The world is made up of huge divides: socioeconomic, race, class, environmental—you name it. But the reality of a connected world often closes those gaps. These days, an interaction you might have on the street can easily be had on the phone or online. Including getting scammed.
That’s what the internet podcast Reply All explores in its latest episode, “Long Distance,” the first part of which is out today. Six months ago, host Alex Goldman got a call from a phone representative claiming to be Apple technical support, saying that Goldman’s iCloud account had been hacked. But when Goldman asked for proof that the rep was connected to Apple, he came up empty-handed. Goldman ended up calling the number back once a day for months, and to his surprise, the scammers picked up the phone. At first, the tables were turned; annoyed, they told him to stop calling. But through sheer persistence, Goldman got some details. “I kept the conversation light, and didn’t take them very seriously,” Goldman says.

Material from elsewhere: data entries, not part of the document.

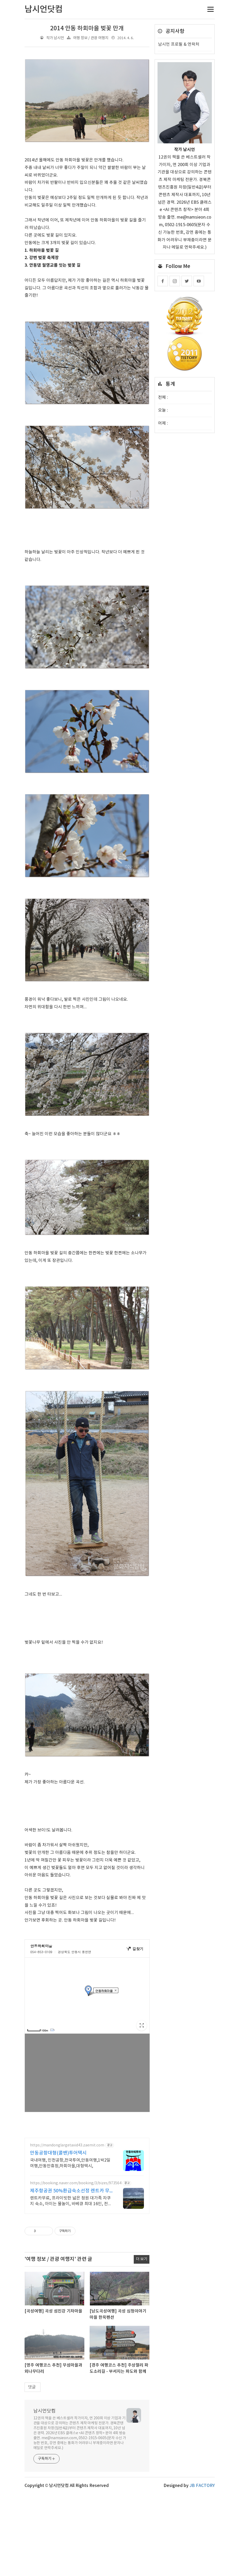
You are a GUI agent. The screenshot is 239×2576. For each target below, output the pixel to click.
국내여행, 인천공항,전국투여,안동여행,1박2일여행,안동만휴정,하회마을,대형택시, (70, 2163)
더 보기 (141, 2259)
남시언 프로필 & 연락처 (178, 44)
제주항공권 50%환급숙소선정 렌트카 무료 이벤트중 (69, 2191)
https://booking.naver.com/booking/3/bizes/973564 (75, 2183)
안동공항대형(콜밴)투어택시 (58, 2153)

Eventually, Goldman mapped out the contours of the scam: Several dozen employees from a call center based in India contacted people and told them their devices had been compromised. Once they were on the hook, the reps would sell them antivirus software for several hundred dollars.

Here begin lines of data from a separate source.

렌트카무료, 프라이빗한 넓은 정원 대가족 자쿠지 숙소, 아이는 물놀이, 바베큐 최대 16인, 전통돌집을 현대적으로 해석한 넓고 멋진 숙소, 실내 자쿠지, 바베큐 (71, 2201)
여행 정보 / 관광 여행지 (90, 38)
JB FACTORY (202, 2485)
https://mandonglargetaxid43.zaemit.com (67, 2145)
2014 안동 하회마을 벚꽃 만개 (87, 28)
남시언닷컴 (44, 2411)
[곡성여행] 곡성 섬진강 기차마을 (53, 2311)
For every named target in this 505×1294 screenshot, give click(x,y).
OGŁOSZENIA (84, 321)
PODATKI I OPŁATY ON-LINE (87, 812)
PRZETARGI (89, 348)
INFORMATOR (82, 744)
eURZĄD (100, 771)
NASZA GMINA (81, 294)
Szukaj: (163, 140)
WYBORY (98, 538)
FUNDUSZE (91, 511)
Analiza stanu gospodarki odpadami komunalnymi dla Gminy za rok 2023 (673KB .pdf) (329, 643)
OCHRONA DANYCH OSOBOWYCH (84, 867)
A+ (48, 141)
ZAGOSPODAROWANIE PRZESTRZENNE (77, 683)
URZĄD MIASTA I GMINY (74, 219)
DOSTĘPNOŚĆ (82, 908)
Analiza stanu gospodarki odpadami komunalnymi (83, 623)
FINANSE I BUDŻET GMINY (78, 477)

In one way, story reflects how much of the world operates now, taking advantage of global economies of scale. Independent contractors work for on-demand companies like Uber, Postmates, and Lyft, trading traditional work benefits for flexile hours. An army of cheap laborers in the Philippines scour the internet, for everything from hardcore porn to beheadings in order to scrub them from platforms like Facebook. Low-paid and disgruntled workers watch the worst of YouTube to make sure ads aren’t being placed against hateful content—and they train Google’s AI. A guy sits in a call center in India, and tries to dupe Americans into buying bogus antivirus tech support online.
But Goldman’s investigation didn’t stop there. He talked with the call-center workers so often that he developed a relationship with them—and he learned more about why they took these types of jobs in the first place. “Most of the people you hear from, the people who are scamming you—even if they’re defensive or abusive on the phone—those are people who are not in the best situation,” Goldman says. “Those are people who don’t have an alternative.”

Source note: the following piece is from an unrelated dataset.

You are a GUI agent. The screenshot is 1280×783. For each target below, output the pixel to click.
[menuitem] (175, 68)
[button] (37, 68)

After several conversations with one worker, named Kunal, Goldman found out that most of the employees were from the northeastern part of India, who spoke great English but were very poor. “They told me you either worked at this call center, or McDonald’s,” he says. Eventually, he chatted with Kunal so often that their conversations branched out to video games and Indian food. And then, Goldman decided to meet him in person.
“At that point, I’d developed a relationship with these people in this call center, and we thought we couldn’t do this story justice unless we went to India,” says Goldman. “We’ve never done international reporting like this before.”
We don’t want to spoil the whole thing, but it’s worth a listen. Reply All typically shines when the hosts go deep into an internet rabbit hole, deftly explaining the ins and outs of some meme you’d only glancingly heard about. “Long Distance” strays from that style to mixed effect. So far, the series orbits around Goldman—his experiences, his thoughts about the scammers, how he’ll burn down the house to solve this puzzle. Hopefully future episodes shift the focus to the lives and motivations of the call-center workers themselves, and the vast inequality between the scammer and the scammed in this situation.
In the meantime, the launch episode highlights the rewards that Reply All‘s trademark persistence can reap. It’s what got Goldman the story in the first place: He kept calling.